What attracted you, and can we get some ideas from that to attract or
identify and attract new blood?


Do we HAVE to 'attract new blood?' Serious question.


We do need new people to replace those who leave for one reason or the
other. I want someone to talk to on the other end, and don't want the
Amateur radio community to become closed and eventually die out.


more snippage

As I see it, the old reasons-for-being of amateur radio
aren't applicable anymore. Technology in electronics has
long since leaped ahead of any state-of-the-art advances
done by amateurs long ago. What I see are two areas -

1. The just-plain-for-fun boosting, for whatever purpose in
communications, whether in a local urban area or a bit
farther out...and an emphasis on trying out things on a
personal-enjoyment level. We are NOT required to DO certain
things in the hobby just because some old-timers say we MUST
do those besides the regulations that all must obey.


I'm fortunate that I never had that experience. Of course, if someone
ever did tell me how I was supposed to use my time in the hobby, I think
I would politely decline, and go do what I wanted to do. 8^)

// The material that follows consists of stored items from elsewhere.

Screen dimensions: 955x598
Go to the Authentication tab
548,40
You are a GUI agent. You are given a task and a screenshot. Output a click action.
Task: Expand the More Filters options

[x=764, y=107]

2. De-emphasizing the 'necessity-to-be-a-part-of-the-
community-as-a-service.' Now, I know that amateur radio CAN
help in emergencies and all that 'service-to-community' PR
can persuade some lawmakers to this 'amateur cause' but it
seems to me to have gotten too big a share of the open
political statements in periodicals.


Here we agree. While I am impressed with what Amateurs have done in
emergencies, the way that the public service genre of the hobby has
morphed is a little troublesome to me. I don't know if you were watching
the group a few weeks ago, but I related a story about an emergency comm
person speaking at a club meeting. When a member noted that the ARS
frequencies were there for use after the normal comms weren't working,
he replied " Every thing we do is a matter of life and death, so we can
use your frequencies any way we wish".

That was not only wrong, but scary that people that think in that manner
are coming into the hobby with such an attitude. He (and some like him)
come in to talk to the people who will be building and maintaining
repeaters and infrastructure, and lay one like that on them?